CN107247972A

CN107247972A - One kind is based on mass-rent technology classification model training method

Info

Publication number: CN107247972A
Application number: CN201710511119.9A
Authority: CN
Inventors: 吴伟宁
Original assignee: Harbin Engineering University
Current assignee: Harbin Engineering University
Priority date: 2017-06-29
Filing date: 2017-06-29
Publication date: 2017-10-13

Abstract

Mass-rent technology classification model training method is based on the invention provides one kind.The level that user provides markup information is estimated on the corresponding mass-rent markup information of a small amount of sample；Markup information used in training sample is determined by the use of observed mark person level as priori；The train classification models on training sample and its markup information；The training sample for using the disaggregated model selecting that the model anticipation error can be made minimum, and predict the sample generic；Training set is added by selected sample and in the flat highest user of category subscript water filling for its markup information provided；On training set in the updated, iteration performs above-mentioned steps, untill the precision of disaggregated model or the quantity of training sample reach preset standard.Effect of the invention is that, it is to avoid adverse effect of the low quality markup information that the low user of mark level provides to disaggregated model training, it is ensured that train the effect of high generalization ability disaggregated model under mass-rent environment.

Description

One kind is based on mass-rent technology classification model training method

Technical field

The present invention relates to a kind of disaggregated model training method.

Background technology

At present, in machine learning under the framework of supervised learning, train classification models need to collect one group in advance with mark letter The data sample of breath.The quality and quantity of collected training data directly determines the Generalization Capability of disaggregated model.Traditional Training data provides data sample corresponding unique correct mark letter during collecting it is necessary to have the expert of professional domain knowledge Breath, for ensureing that the disaggregated model obtained by training has good Generalization Capability.
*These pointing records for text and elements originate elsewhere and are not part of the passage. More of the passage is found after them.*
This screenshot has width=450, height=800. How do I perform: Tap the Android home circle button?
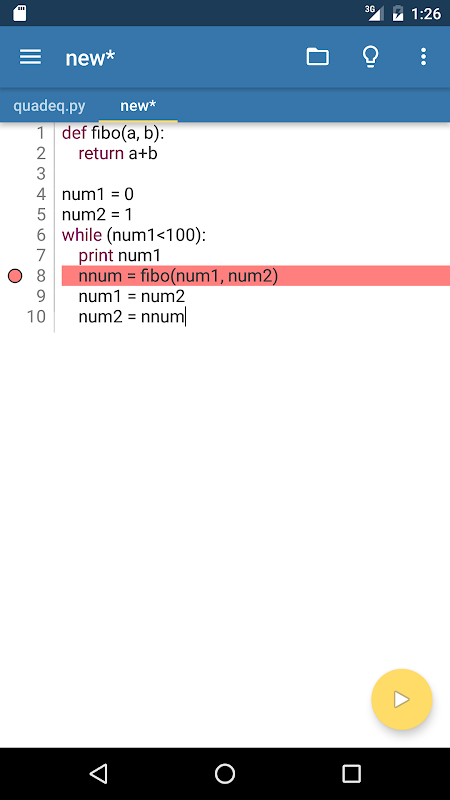[x=224, y=773]
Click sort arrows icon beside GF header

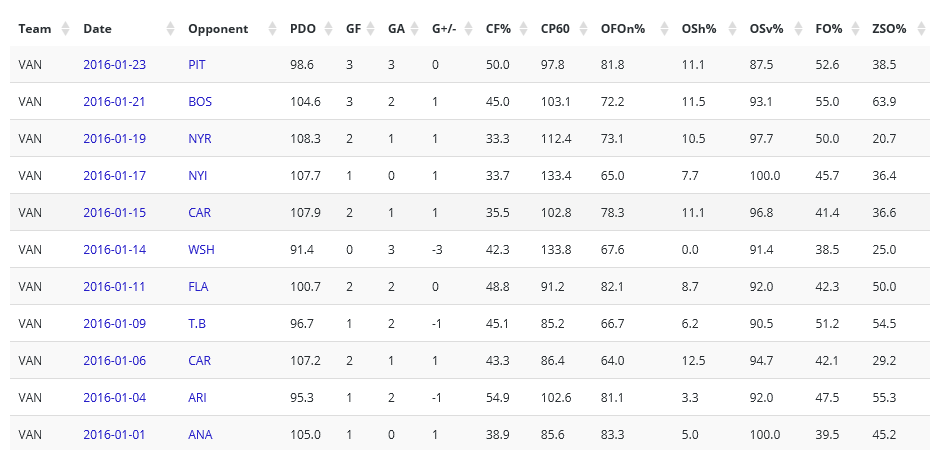371,29
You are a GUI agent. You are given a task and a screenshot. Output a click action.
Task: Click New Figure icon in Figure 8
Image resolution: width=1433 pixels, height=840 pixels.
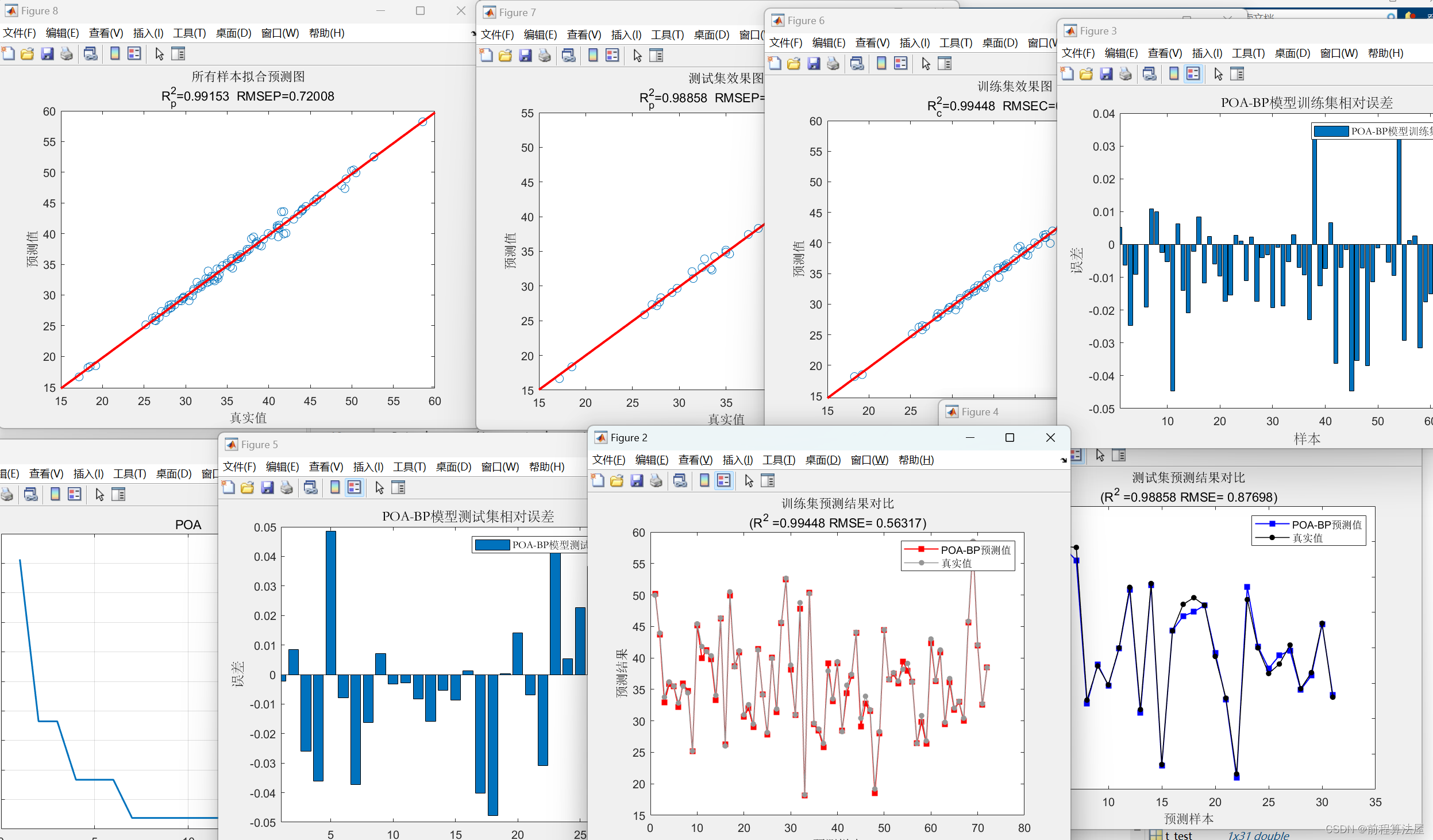pyautogui.click(x=8, y=54)
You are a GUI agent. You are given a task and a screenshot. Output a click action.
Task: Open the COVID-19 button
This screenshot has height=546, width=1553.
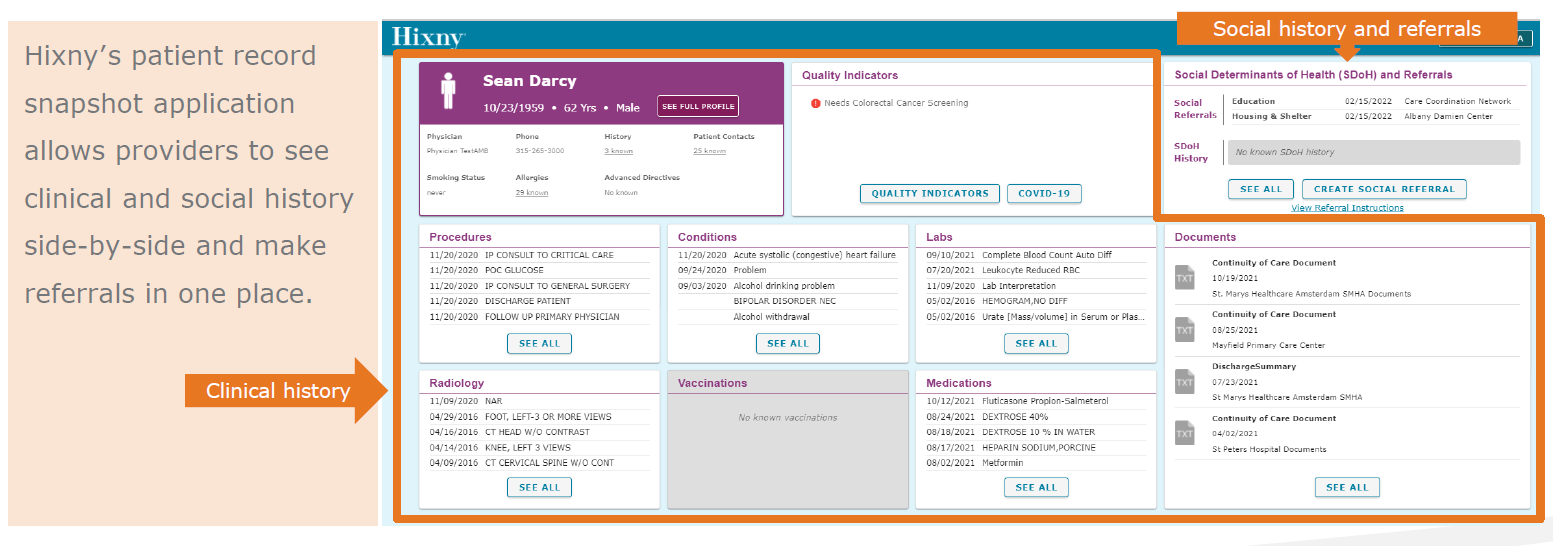(x=1044, y=194)
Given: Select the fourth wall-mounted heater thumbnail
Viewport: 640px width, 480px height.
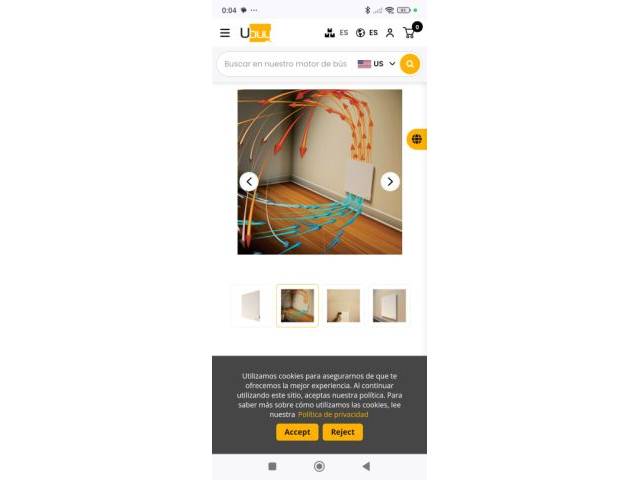Looking at the screenshot, I should [x=389, y=306].
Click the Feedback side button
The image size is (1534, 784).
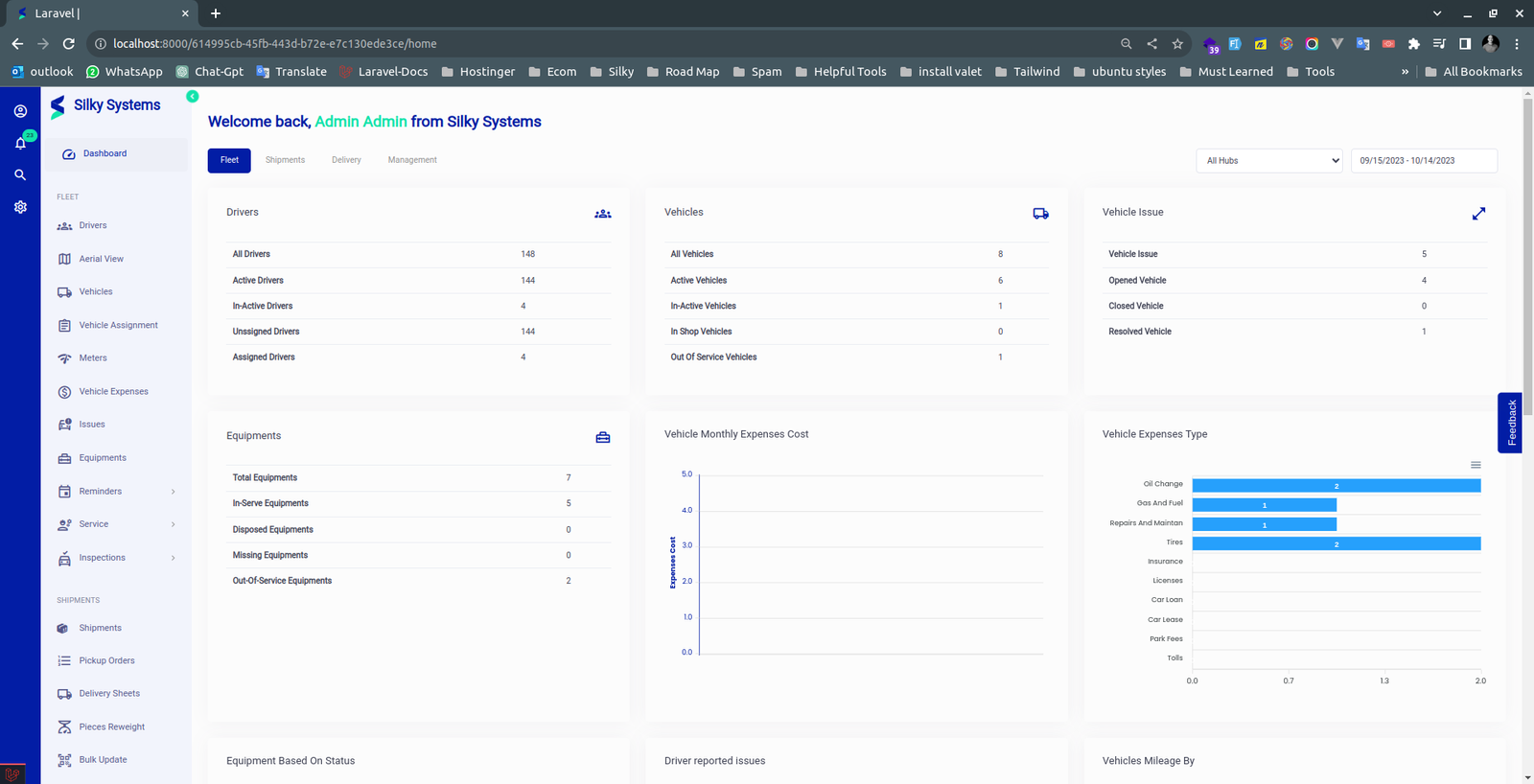point(1511,423)
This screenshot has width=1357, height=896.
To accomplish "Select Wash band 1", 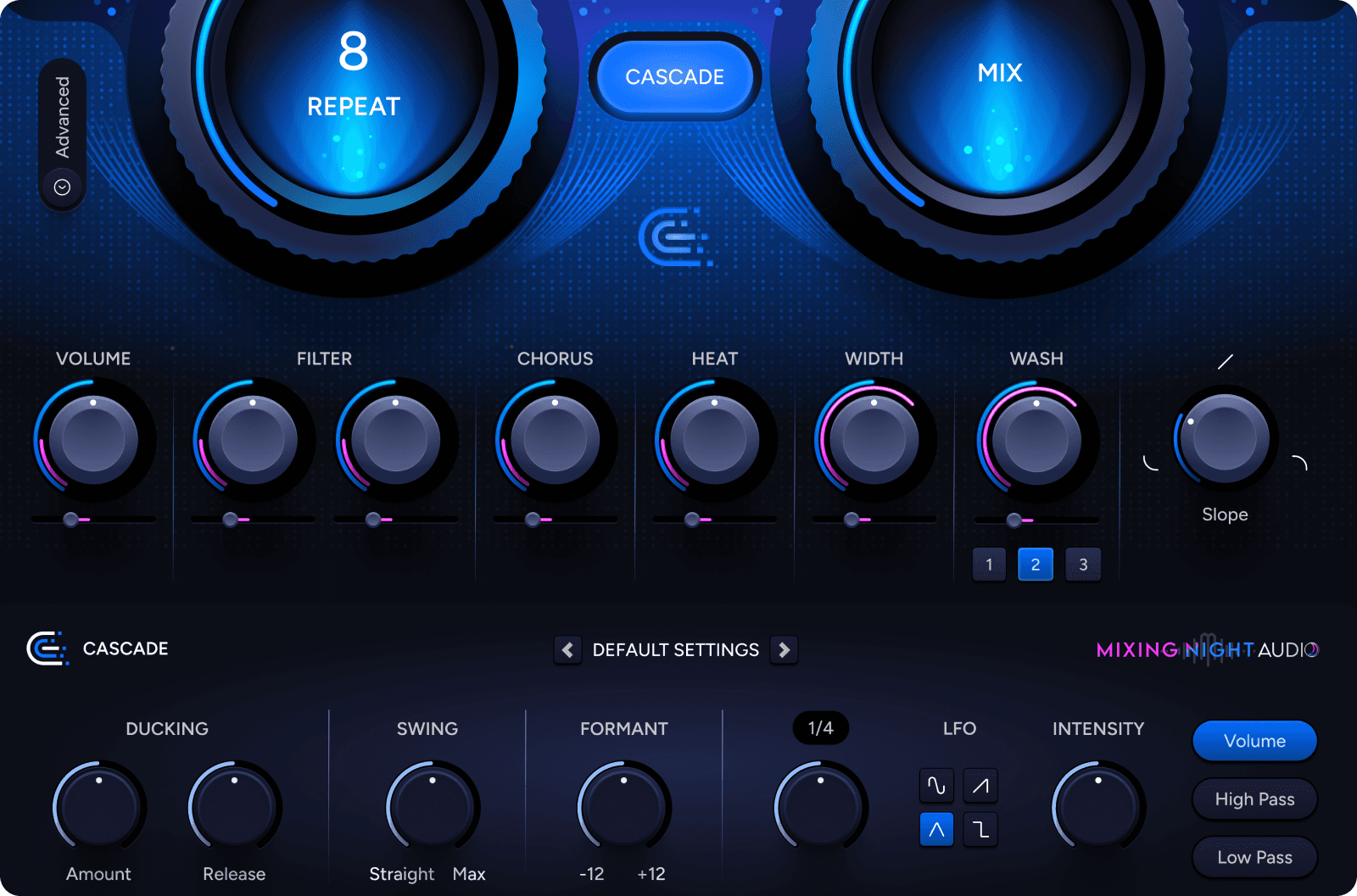I will click(988, 564).
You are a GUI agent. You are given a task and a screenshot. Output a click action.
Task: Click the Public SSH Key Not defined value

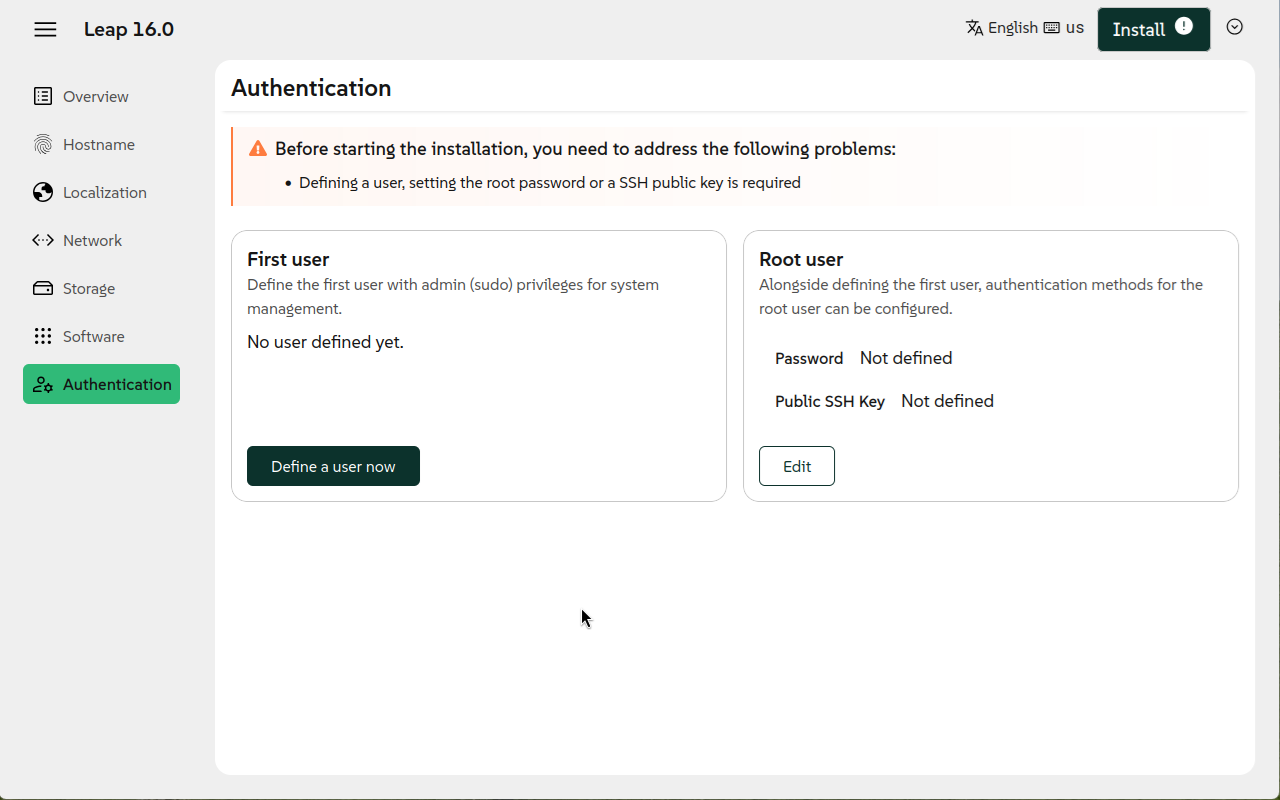tap(947, 401)
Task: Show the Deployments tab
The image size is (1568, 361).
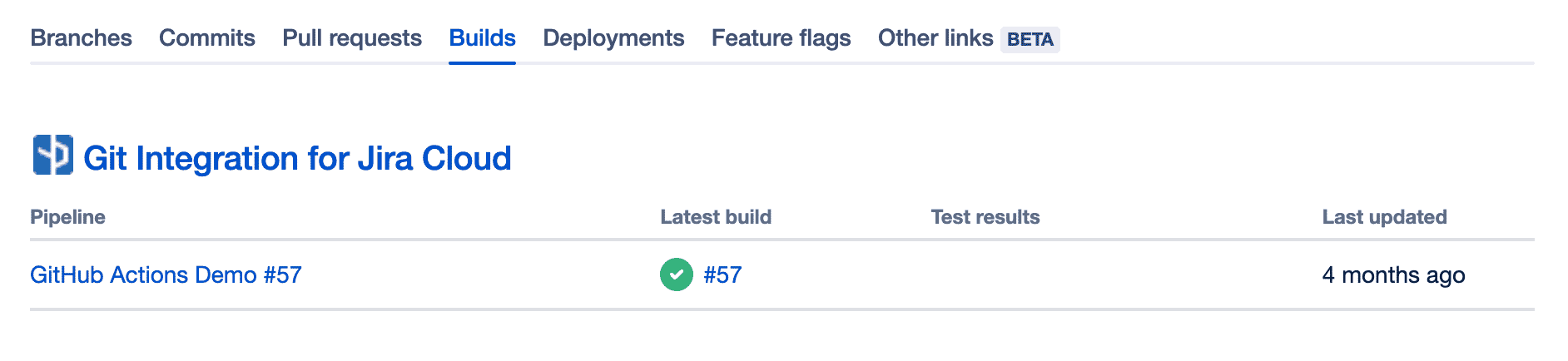Action: 613,38
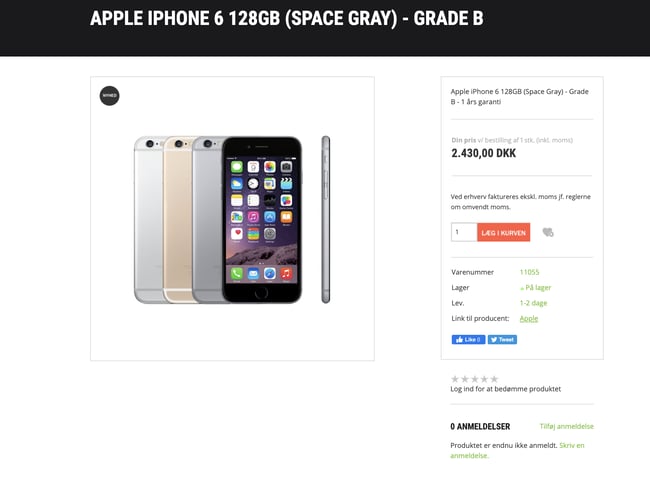
Task: Click the side-view iPhone in the image
Action: coord(326,219)
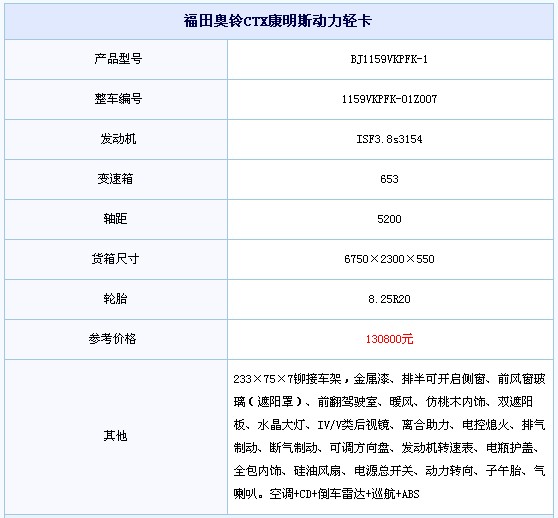
Task: Click the model number BJ1159VKPFK-1
Action: point(389,59)
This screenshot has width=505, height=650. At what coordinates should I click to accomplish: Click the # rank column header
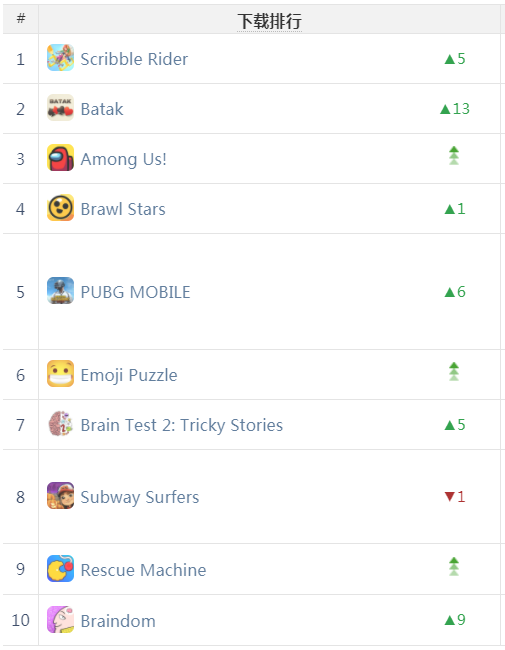click(21, 18)
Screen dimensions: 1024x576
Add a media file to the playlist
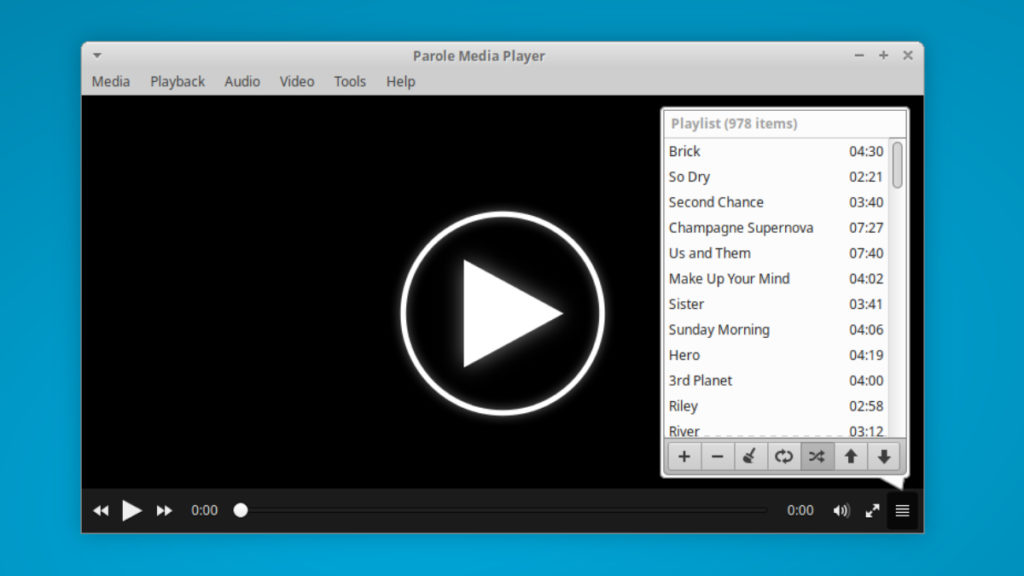pyautogui.click(x=684, y=457)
This traditional method facing challenges is that the personnel with specialty background are less in realistic task, obtains sample mark The cost of information is higher, the time is longer.Thus, with the development of network technology and data storage technology, it is using mass-rent technology The a large amount of cheap markup informations of training sample quick obtaining, it is effective as the time and economic cost reduced in mark acquisition process One of approach.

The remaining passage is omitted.